110: "Demon Army Z!" Transliteration: "Makai Gundan Z!" (Japanese: 魔界軍団Z!); December 8, 2010
The White Team heads for Demon's Gate, where Makai Gundan Z is, to rescue Haruna. These guys want her to be a sacrifice to revive the demon lord. Of course, Kidou won't allow them to have their way with his sister, so a game is inevitable. But it soon becomes clear that the devils' monstrous power is too much for them and time is ticking. Can they save Haruna?
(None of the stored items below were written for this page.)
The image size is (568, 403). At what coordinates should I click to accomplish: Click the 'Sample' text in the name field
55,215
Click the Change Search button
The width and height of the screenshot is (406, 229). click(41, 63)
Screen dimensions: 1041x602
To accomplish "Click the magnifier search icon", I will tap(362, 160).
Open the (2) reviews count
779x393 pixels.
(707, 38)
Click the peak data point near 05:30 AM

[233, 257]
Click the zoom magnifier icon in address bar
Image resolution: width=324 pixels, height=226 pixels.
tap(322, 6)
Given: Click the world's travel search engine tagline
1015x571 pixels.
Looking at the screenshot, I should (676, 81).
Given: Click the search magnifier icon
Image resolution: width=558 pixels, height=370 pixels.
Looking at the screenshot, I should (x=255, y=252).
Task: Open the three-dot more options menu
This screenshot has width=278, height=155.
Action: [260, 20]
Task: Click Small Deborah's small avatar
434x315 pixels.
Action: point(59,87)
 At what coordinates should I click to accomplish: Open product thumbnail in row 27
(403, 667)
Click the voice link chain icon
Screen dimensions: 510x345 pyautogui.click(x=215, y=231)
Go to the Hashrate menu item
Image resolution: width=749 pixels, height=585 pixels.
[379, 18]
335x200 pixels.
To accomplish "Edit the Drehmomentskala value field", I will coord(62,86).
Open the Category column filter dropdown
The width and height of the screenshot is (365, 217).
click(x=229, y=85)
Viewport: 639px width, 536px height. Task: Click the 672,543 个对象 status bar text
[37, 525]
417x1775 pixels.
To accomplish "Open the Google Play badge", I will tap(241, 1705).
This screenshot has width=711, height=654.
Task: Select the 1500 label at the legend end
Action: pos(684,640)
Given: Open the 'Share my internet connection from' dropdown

111: "The Devil's Decent! Dark Angel!!" Transliteration: "Maō Kōrin! Dāku Enjeru!!" (Japanese: 魔王降臨!ダークエンジェル!!); December 15, 2010
Endou and others has saved both Rika and Otonashi, but it's not over yet. There's still one more obstacle to overcome: Dark Angel, the fusion of heaven and hell, and the demon lord himself. Inazuma Japan has to fight another battle with their souls on the line, which are what Dark Angel wants in order to make themselves even more perfect as the demon lord. Endou and others quickly finds themselves struggling against the destructive power of Dark Angel. Will they all perish? Or will they live to go to the finals?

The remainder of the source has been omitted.